→ **Aim of the exercise**: From the records below, set down exactly the lines starting with the line that contains "[Seguir en Instagram] (119, 728)" and going on through the line that contains "خدمات و تعمیرات تخصصی (46, 2396)". Nothing else is wanted.

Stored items
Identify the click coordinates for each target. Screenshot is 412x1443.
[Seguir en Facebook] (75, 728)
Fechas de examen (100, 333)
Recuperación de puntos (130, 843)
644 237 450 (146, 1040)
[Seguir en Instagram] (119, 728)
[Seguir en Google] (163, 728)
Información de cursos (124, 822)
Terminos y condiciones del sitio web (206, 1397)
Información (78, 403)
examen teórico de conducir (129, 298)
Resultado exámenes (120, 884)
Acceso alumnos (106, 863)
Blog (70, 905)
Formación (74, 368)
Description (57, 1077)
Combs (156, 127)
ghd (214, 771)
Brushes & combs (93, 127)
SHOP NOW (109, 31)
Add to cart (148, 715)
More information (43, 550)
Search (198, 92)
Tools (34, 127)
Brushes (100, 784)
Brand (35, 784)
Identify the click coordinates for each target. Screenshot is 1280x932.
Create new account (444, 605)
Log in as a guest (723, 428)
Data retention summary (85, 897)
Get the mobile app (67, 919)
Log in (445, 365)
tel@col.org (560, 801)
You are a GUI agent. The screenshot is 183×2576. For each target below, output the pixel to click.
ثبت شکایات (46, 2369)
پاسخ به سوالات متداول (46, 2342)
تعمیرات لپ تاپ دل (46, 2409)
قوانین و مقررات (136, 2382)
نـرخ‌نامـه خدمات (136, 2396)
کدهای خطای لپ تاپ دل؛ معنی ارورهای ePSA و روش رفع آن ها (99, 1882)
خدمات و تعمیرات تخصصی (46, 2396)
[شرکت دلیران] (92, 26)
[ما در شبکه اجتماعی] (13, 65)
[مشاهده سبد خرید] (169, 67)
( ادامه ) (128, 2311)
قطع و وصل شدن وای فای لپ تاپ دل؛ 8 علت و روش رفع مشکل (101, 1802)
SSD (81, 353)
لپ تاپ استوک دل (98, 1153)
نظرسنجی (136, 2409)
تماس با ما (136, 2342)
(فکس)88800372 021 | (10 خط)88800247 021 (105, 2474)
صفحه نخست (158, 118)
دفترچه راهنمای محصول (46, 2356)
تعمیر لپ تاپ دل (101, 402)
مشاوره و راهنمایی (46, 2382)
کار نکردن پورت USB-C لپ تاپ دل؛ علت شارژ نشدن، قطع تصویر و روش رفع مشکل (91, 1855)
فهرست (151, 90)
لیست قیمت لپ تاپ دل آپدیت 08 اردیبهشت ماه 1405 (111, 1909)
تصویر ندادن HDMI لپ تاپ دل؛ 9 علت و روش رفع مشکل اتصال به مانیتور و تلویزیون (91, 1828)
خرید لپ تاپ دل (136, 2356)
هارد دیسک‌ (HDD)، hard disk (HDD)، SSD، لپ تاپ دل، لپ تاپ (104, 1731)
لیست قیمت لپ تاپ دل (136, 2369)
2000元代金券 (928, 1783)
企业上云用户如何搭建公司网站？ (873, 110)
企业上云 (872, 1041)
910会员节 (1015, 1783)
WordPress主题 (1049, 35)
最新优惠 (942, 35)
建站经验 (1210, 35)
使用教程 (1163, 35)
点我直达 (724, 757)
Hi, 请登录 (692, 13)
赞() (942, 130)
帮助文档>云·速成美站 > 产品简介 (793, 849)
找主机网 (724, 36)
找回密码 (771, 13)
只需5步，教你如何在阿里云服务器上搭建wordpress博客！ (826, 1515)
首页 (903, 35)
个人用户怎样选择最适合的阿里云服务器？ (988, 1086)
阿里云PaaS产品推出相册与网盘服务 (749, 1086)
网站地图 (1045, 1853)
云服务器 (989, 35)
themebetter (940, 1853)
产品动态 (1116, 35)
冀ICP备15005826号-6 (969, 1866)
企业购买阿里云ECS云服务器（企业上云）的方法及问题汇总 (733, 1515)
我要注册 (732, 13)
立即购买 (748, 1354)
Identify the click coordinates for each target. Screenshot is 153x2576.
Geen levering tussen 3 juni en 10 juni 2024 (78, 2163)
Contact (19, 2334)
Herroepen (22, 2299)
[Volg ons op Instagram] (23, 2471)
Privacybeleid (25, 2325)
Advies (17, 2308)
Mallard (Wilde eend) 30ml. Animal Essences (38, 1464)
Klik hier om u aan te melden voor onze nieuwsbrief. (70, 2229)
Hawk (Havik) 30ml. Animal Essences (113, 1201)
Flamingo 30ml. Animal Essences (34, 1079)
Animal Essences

→ **Final answer**:
[Seguir en Instagram] (119, 728)
[Seguir en Google] (163, 728)
Información de cursos (124, 822)
Terminos y condiciones del sitio web (206, 1397)
Información (78, 403)
examen teórico de conducir (129, 298)
Resultado exámenes (120, 884)
Acceso alumnos (106, 863)
Blog (70, 905)
Formación (74, 368)
Description (57, 1077)
Combs (156, 127)
ghd (214, 771)
Brushes & combs (93, 127)
SHOP NOW (109, 31)
Add to cart (148, 715)
More information (43, 550)
Search (198, 92)
Tools (34, 127)
Brushes (100, 784)
Brand (35, 784)
Identify the click coordinates for each target. Screenshot is 1280x932.
Create new account (444, 605)
Log in as a guest (723, 428)
Data retention summary (85, 897)
Get the mobile app (67, 919)
Log in (445, 365)
tel@col.org (560, 801)
You are a GUI agent. The screenshot is 183×2576. For each target below, output the pixel to click.
ثبت شکایات (46, 2369)
پاسخ به سوالات متداول (46, 2342)
تعمیرات لپ تاپ دل (46, 2409)
قوانین و مقررات (136, 2382)
نـرخ‌نامـه خدمات (136, 2396)
کدهای خطای لپ تاپ دل؛ معنی ارورهای ePSA و روش رفع آن ها (99, 1882)
خدمات و تعمیرات تخصصی (46, 2396)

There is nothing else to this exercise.